- What to work on
Copy the section of the sliding window attention page word for word, from "SWA + MoE: Attention" to "same MoE design.".

- Quoted passage
SWA + MoE: Attention and Sparse Experts¶

Layers 9–16 combine Sliding Window Attention (SWA) for local reasoning with a Shared-Expert Mixture-of-Experts (MoE) for sparse computation. Layers 17–24 drop attention and pair Axon-SSM with the same MoE design.

Sliding Window Attention¶

Overview¶

Property	Value
Hidden dim	2,560
Num heads	32
Head dim (\(d_k\))	80 (\(2560 / 32\))
Window size	4,096
Complexity	\(O(n \cdot w)\) instead of \(O(n^2)\)
Layers	9–16 only
KV cache	External `KVCache` for incremental decoding

Algorithm¶

Input x: (batch, seq_len, 2560)
            │
    ┌───────┼───────┐
    ▼       ▼       ▼
  q_proj  k_proj  v_proj     (each 2560 → 2560)
    │       │       │
    ▼       ▼       ▼
  reshape + transpose  →  (batch, 32, seq_len, 80)
    │       │       │
    │       └───┬───┘
    │           │
    │    ┌──────┴──────┐
    │    │ cache update │  (append K, V if decoding)
    │    └──────┬──────┘
    │           │
    ▼           ▼
    Q          K, V
    │           │
    └─────┬─────┘
          ▼
  ┌───────────────┐
  │  scores = QKᵀ │   scaled by 1/√d_k
  │    / √80      │
  └───────┬───────┘
          ▼
  ┌───────────────┐
  │ + sliding     │   causal AND window mask
  │   window mask │
  └───────┬───────┘
          ▼
  ┌───────────────┐
  │   softmax     │
  └───────┬───────┘
          ▼
  ┌───────────────┐
  │   × V         │
  └───────┬───────┘
          ▼
  reshape + transpose  →  (batch, seq_len, 2560)
          │
          ▼
      o_proj (2560 → 2560)
          │
          ▼
      Output: (batch, seq_len, 2560)

Attention Formula¶

\[\text{Attention}(Q, K, V) = \text{softmax}\!\left(\frac{QK^T}{\sqrt{d_k}} + M\right) V\]

Where \(M\) is the combined mask applied element-wise to the attention scores.

- Records shown
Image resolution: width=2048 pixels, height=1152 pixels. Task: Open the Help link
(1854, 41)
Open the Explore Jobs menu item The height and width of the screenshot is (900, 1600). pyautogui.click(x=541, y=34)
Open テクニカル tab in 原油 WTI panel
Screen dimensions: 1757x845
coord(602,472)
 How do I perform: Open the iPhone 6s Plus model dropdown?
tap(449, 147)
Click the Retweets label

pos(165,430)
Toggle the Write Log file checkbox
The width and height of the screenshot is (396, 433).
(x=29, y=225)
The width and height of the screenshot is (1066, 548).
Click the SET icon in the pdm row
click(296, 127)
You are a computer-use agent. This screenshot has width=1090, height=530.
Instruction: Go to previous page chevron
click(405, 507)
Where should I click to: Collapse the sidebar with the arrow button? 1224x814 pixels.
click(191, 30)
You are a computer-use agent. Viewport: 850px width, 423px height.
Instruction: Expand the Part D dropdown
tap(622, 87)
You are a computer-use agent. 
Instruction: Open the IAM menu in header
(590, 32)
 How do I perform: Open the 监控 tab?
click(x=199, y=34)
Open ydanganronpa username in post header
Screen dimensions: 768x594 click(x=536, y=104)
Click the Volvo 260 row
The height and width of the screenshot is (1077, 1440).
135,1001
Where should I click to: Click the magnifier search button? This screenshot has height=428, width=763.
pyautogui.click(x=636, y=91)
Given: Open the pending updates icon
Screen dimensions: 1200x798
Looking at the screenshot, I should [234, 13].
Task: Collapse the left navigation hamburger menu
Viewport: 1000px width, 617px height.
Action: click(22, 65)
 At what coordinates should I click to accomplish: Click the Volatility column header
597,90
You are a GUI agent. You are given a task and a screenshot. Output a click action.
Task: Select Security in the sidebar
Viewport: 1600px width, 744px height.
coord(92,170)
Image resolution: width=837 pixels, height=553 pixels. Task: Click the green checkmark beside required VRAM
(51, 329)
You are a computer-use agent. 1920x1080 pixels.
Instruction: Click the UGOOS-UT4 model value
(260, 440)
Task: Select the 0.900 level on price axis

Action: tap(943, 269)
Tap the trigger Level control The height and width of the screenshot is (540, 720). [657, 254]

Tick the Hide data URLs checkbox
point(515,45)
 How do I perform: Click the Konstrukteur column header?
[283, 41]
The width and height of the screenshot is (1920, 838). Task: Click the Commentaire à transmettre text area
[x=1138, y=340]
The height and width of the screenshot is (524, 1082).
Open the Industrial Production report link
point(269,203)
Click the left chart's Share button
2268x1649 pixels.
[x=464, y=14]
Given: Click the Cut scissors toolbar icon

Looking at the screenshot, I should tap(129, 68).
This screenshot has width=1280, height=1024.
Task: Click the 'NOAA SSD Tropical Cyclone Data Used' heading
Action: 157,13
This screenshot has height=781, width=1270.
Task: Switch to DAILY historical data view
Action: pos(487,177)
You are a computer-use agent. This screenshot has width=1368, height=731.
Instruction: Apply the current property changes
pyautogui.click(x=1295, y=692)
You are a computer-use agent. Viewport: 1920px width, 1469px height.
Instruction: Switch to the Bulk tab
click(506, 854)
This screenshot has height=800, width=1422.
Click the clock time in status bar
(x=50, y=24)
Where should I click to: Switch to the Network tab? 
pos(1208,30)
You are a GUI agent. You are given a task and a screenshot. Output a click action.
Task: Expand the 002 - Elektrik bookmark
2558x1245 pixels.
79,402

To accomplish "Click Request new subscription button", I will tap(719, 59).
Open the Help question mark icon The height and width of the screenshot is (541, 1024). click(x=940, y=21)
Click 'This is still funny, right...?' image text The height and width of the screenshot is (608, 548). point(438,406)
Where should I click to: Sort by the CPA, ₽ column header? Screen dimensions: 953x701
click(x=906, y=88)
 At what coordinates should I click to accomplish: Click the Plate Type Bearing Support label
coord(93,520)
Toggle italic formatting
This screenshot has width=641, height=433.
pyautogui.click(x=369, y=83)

- Output of the task
SWA + MoE: Attention and Sparse Experts¶

Layers 9–16 combine Sliding Window Attention (SWA) for local reasoning with a Shared-Expert Mixture-of-Experts (MoE) for sparse computation. Layers 17–24 drop attention and pair Axon-SSM with the same MoE design.